"""

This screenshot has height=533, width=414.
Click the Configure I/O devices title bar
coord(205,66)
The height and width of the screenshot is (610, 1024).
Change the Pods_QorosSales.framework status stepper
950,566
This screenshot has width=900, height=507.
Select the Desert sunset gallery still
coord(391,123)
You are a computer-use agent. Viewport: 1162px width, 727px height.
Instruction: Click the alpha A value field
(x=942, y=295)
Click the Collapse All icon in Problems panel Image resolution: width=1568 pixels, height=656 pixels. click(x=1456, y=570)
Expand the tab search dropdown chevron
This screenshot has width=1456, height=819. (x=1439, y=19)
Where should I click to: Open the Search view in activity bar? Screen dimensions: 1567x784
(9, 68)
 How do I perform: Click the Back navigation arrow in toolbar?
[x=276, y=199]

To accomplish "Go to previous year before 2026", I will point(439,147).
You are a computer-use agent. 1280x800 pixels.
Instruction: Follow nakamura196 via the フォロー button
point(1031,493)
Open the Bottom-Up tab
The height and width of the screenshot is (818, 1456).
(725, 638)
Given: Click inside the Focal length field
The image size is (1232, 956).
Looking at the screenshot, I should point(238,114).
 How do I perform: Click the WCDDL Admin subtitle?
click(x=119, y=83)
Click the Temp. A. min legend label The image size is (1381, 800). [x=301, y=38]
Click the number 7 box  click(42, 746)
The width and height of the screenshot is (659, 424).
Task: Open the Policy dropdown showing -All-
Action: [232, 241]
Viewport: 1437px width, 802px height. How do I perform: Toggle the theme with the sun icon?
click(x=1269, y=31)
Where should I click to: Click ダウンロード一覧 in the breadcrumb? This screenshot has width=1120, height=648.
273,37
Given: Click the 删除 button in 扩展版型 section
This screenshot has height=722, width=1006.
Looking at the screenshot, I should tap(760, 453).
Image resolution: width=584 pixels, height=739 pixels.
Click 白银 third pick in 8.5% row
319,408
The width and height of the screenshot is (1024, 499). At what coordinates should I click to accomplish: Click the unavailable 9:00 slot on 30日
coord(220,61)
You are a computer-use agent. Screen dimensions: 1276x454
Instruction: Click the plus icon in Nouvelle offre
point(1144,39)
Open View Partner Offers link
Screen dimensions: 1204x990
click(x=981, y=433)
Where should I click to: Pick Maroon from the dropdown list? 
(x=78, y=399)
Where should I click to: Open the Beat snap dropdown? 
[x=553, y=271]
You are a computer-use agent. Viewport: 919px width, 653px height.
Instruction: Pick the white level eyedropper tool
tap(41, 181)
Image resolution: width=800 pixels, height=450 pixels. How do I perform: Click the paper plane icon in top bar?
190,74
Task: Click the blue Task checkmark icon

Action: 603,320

"""

What the exercise asks: Extract every line of the material above that contains the word "dropdown". Treat the match as case-sensitive.

Result:
Expand the tab search dropdown chevron
Task: Open the Policy dropdown showing -All-
Where should I click to: Pick Maroon from the dropdown list? 
Where should I click to: Open the Beat snap dropdown? 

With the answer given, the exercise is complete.